Temporal thresholds under nonlinear pooling were minimally changed when increasing or decreasing the thermal activation rate (Fig. 7, C and D). However, temporal thresholds could be improved by decreasing single-photon response variability; reducing continuous noise only improved temporal sensitivity for small pools of rods (≤100). Increasing single-photon response variability and continuous noise both increased temporal thresholds, thereby diminishing the temporal resolution of rod vision. The dependence on increases but not decreases in continuous noise reinforces the idea that it is closely matched to the other noise sources when an optimal nonlinear readout is used. As is the case for signals from individual rods, signals from pools of rods permitted recovery of temporal information much finer than the duration of the response itself, or the 200–300 ms integration times often assumed for rod vision (see discussion).
DISCUSSION
Past work comparing rod noise with behavioral sensitivity suggests that noise due to the thermal isomerization of rhodopsin limits behavioral thresholds for dim flash detection (reviewed by Donner 1992; Field et al. 2005; Nelson 2016). If true, the neural circuits that read out rod signals must operate effectively noiselessly, a considerable constraint. The strength of this inference, however, is limited by at least three issues: 1) experimental uncertainty in the rate of thermal isomerization of rhodopsin in primate rods; 2) lack of consideration of the importance of the other known sources of phototransduction noise; and, 3) a focus on the ability to detect dim lights with little consideration of sensitivity to other aspects of vision (e.g., timing). We consider our work in the context of each of these issues below.

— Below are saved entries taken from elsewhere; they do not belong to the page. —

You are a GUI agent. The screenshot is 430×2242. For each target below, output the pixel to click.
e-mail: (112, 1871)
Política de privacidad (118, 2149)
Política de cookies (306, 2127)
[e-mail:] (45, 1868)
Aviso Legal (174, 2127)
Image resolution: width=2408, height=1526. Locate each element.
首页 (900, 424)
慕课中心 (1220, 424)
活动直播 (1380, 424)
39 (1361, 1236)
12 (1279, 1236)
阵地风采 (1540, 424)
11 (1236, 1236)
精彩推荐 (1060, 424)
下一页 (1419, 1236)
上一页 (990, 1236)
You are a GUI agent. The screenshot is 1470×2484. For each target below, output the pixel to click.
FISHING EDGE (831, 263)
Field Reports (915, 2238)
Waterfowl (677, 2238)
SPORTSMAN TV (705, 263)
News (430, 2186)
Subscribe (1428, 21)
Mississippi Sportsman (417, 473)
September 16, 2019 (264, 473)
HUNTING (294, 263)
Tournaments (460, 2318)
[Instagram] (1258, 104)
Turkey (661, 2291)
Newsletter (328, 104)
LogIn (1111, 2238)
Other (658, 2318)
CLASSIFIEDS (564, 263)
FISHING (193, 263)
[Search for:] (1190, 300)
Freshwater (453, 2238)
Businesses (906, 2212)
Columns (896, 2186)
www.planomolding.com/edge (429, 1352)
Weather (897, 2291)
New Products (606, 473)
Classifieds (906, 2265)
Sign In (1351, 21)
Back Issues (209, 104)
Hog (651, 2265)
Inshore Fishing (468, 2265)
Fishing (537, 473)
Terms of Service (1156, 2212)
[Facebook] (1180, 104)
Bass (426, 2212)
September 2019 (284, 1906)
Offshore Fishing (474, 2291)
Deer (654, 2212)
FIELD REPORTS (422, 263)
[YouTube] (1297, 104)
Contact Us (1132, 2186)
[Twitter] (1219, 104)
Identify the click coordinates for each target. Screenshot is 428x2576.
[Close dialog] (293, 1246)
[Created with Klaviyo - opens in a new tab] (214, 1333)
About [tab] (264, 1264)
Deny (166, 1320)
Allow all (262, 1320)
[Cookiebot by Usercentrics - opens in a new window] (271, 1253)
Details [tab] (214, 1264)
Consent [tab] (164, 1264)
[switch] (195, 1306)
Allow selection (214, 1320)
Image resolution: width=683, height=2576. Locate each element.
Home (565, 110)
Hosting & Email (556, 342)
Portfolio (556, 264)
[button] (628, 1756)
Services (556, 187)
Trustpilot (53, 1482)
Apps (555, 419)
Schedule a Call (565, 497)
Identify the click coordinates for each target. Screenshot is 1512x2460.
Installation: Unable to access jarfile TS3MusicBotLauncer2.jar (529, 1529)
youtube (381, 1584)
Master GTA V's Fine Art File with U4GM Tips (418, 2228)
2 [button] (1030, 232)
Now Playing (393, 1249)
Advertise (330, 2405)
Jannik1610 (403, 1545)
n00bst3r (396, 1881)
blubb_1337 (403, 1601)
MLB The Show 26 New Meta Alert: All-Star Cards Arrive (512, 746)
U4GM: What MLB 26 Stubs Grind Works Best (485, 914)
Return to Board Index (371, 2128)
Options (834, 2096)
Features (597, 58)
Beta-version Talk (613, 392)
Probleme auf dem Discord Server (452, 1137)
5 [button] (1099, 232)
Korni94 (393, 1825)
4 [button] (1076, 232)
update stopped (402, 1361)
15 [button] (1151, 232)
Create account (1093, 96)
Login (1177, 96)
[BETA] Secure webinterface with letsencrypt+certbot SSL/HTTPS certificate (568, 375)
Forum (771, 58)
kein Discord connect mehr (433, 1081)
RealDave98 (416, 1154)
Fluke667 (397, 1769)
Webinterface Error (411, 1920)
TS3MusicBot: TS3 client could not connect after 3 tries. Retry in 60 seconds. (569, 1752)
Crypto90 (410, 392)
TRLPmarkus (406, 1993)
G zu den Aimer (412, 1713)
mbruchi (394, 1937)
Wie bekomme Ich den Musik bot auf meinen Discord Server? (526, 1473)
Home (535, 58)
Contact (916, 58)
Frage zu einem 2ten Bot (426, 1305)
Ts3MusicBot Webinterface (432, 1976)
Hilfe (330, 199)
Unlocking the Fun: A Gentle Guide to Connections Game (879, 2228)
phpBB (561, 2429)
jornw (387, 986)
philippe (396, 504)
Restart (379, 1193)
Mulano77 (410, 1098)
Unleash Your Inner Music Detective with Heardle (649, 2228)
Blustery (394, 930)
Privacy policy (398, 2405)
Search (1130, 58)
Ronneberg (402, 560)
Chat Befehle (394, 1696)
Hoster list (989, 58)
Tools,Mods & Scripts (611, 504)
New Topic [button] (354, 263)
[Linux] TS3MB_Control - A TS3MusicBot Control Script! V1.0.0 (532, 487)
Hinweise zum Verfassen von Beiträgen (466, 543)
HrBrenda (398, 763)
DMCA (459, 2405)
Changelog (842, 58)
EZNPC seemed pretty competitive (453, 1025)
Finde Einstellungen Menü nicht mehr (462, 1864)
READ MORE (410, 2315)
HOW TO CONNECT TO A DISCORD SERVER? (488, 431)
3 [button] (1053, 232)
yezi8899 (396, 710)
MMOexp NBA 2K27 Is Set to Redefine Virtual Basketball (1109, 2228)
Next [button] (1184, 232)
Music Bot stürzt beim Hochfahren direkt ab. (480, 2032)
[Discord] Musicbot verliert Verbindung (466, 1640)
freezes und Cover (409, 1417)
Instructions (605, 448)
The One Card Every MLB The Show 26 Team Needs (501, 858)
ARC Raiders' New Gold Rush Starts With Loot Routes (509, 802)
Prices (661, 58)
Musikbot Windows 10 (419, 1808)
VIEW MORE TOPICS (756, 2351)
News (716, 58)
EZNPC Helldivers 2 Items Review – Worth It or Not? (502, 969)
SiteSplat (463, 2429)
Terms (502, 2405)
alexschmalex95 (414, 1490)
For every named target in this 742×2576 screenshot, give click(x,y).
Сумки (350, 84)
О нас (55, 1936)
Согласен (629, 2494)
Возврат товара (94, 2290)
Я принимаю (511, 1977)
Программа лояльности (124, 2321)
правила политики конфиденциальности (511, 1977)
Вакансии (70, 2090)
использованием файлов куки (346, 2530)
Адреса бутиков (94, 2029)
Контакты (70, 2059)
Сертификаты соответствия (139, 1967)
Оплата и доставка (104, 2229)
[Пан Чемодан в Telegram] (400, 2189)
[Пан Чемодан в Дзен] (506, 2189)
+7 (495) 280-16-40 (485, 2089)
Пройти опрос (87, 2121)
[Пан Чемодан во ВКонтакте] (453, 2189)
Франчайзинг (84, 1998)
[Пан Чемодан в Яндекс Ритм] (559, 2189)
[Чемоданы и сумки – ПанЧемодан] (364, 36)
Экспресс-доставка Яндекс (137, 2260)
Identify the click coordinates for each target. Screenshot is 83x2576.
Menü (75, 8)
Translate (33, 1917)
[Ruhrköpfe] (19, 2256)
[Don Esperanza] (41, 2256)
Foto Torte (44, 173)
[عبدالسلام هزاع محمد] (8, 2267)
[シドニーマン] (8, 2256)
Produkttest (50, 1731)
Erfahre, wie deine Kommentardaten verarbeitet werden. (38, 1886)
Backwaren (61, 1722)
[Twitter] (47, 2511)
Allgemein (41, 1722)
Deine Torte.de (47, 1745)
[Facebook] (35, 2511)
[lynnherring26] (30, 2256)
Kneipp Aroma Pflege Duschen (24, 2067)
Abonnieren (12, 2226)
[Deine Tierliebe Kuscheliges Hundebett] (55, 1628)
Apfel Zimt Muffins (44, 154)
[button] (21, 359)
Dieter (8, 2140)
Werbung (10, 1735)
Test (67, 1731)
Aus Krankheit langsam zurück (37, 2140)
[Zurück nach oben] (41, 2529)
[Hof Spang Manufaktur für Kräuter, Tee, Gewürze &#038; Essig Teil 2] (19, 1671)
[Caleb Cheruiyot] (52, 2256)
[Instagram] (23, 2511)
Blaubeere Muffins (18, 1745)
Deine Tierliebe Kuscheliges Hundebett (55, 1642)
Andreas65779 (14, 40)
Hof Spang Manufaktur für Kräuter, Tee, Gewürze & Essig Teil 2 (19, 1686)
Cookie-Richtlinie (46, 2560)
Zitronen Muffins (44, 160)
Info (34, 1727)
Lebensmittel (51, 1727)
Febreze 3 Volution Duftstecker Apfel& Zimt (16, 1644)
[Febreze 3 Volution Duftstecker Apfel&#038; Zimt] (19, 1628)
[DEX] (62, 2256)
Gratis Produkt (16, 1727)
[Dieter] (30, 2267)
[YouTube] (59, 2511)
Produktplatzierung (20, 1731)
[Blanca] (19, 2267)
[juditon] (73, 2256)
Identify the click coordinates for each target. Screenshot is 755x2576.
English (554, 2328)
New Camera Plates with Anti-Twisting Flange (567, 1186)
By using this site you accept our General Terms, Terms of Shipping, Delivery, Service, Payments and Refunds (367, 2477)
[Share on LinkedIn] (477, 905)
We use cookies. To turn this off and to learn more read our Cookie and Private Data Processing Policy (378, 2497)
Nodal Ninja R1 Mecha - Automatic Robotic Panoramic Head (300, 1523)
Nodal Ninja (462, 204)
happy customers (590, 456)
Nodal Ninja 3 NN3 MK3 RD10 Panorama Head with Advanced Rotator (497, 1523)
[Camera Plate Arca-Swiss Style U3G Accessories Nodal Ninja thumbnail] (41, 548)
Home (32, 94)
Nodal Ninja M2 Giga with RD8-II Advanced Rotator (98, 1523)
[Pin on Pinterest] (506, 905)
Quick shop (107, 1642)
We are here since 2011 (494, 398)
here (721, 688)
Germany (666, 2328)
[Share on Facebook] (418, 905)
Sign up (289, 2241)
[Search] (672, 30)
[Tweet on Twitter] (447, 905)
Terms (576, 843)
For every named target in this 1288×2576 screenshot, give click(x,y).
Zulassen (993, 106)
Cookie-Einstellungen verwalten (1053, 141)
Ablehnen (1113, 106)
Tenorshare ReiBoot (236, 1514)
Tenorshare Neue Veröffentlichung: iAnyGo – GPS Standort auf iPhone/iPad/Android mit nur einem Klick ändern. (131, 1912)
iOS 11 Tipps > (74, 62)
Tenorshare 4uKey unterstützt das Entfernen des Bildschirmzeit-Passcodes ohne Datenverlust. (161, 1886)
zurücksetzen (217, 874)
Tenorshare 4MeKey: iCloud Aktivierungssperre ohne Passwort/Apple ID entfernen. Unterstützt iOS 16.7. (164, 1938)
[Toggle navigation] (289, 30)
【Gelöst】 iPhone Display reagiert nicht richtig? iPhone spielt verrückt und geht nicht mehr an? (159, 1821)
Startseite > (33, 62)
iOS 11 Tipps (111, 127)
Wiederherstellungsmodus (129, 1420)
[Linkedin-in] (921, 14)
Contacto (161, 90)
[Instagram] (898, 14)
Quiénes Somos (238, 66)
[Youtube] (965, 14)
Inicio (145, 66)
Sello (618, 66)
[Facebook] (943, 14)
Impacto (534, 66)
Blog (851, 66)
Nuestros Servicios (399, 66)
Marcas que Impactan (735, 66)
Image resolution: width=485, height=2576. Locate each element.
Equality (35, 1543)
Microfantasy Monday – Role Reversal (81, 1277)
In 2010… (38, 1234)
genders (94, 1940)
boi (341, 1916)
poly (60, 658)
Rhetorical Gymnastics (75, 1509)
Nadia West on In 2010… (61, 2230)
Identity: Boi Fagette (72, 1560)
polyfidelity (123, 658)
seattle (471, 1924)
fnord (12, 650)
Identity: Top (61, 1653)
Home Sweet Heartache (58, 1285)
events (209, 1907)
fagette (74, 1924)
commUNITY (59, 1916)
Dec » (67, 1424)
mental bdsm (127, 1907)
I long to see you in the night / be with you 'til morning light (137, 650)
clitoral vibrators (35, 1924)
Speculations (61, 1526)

Thermal Isomerization Rate Lower Than Previously Estimated
Dark-adapted human observers in behavioral detection tasks occasionally report the presence of a flash when no light is delivered. The rate of these false-positive responses suggests an internal noise limiting absolute sensitivity equivalent to ~0.01 photonlike events · s−1 · rod−1 (Barlow 1956; Koenig and Hofer 2011; Sakitt 1972). These estimates of the noise limiting behavioral sensitivity are close to the estimate of 0.012 events/s, based on the measured rhodopsin thermal isomerization rate of 0.006 events/s from primate rods with a 2× correction for the ~2× larger volume of human rods (Baylor et al. 1984; Nelson 2016). However, behavioral and physiological estimates are subject to considerable uncertainty (Field et al. 2005; Koenig and Hofer 2011; Nelson 2016). For example, the 95% confidence interval for the rate of photonlike noise events is 0.0027 to 0.01 events/s in monkey rods. Thus, a conservative conclusion is that noise from thermal isomerization is within a factor of 2–3 of the noise that is limiting behavioral sensitivity.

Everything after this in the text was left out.